An Idaho county this week urged a federal judge to reject the federal governent’s motion to dismiss a lawsuit against the Department of Energy over ongoing use of the Idaho National Laboratory as a repository for spent nuclear fuel.
Butte County, which says DOE should shoulder more of the social and economic impact of decades of spent fuel storage at the lab, filed its latest brief Monday.
Two days later Department of Justice attorneys asked to extend the government’s reply deadline until July 7, rather than June 26. Attorneys for Justice, DOE, and the Naval Nuclear Propulsion Program have pre-scheduled days off at various points between June 19 and July 4.
U.S. District Judge David Nye had not ruled on the extension request as of Thursday.
The county says DOE should halt ongoing rail shipments of the U.S. Navy’s spent fuel to Idaho National Laboratory (INL) until the agency formally analyzes the local impacts of the spent fuel storage.
Until the study is done, there should be no more license extensions for the spent fuel pad for Three-Mile-Island Unit 2 — the reactor that suffered the famous partial meltdown in Pennsylvania in 1979, Butte County said.
The county, which sued Secretary of Energy Jennifer Granholm in the U.S. District Court for Idaho in March, has pushed back hard against the Department of Justice’s motion to dismiss last month.
The Justice Department said that federal courts have already rejected Butte County’s case for impact payments. Justice also said the statute of limitations on Idaho’s claims has expired.
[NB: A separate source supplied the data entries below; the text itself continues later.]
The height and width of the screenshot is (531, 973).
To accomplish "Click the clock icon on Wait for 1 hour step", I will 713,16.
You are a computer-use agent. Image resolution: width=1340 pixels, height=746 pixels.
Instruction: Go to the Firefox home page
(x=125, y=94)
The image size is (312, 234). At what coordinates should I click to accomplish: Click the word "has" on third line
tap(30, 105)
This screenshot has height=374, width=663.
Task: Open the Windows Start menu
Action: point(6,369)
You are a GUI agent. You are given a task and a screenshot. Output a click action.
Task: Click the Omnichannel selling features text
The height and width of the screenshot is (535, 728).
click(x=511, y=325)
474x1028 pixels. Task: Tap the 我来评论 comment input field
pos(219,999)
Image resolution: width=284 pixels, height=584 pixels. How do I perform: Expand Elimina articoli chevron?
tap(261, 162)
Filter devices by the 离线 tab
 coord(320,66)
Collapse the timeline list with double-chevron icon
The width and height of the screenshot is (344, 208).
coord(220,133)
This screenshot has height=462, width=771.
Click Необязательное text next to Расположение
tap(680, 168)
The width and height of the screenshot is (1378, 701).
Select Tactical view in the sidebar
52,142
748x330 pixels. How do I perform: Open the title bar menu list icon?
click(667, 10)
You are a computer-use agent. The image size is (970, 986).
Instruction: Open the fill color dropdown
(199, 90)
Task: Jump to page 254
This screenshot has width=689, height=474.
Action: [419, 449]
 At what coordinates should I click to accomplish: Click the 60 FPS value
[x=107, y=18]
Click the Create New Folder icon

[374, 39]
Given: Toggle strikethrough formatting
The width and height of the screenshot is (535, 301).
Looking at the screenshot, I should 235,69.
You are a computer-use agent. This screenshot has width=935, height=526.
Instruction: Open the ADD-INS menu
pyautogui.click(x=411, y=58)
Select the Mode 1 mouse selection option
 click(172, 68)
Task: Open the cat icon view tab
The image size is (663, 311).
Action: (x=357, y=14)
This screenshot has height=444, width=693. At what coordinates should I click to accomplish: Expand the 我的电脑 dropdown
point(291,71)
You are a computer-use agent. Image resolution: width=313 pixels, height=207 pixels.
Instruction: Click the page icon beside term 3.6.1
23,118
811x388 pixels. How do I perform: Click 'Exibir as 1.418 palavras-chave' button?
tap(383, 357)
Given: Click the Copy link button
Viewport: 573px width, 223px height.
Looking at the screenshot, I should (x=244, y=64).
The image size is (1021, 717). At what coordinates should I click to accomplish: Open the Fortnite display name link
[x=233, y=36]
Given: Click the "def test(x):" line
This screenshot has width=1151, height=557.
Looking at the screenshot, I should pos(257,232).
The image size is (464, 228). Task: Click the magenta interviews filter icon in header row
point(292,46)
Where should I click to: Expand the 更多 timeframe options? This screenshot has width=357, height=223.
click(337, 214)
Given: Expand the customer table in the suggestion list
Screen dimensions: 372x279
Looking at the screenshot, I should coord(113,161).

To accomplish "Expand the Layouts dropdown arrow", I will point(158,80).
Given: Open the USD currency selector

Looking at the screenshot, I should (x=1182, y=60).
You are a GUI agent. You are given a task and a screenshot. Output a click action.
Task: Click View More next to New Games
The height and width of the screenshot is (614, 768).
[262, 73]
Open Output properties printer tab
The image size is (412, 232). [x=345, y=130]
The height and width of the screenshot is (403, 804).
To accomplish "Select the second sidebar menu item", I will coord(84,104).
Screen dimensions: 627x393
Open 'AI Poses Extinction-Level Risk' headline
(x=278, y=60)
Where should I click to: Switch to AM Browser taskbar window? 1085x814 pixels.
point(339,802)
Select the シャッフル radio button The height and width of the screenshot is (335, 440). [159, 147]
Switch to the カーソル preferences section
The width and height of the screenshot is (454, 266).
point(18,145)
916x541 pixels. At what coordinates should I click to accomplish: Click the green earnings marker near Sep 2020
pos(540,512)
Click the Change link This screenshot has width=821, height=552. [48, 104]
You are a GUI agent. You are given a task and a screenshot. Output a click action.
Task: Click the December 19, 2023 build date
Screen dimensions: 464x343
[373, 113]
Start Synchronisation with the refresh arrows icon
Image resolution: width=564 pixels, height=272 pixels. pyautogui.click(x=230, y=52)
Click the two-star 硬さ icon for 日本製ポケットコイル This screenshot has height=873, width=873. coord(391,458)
Butte County responded that while its lawsuit addresses some issues that occurred more than six years ago, the current case centers around “misconduct and corresponding harm to plaintiff which are occurring at this moment.”
On the issue of impact payments, Butte County “is not claiming that the secretary [of energy] should be compelled by this court to pay a specified sum for an impact assistance payment to Butte County.” But DOE has failed to perform a nondiscretionary annual duty to “assess the degree of these impacts” from spent fuel storage on the community, the county said in the 36-page filing.
In its initial complaint, the county cited DOE’s consent-based siting program and said the agency is considering payments to localities merely willing to discuss being a host spent fuel site.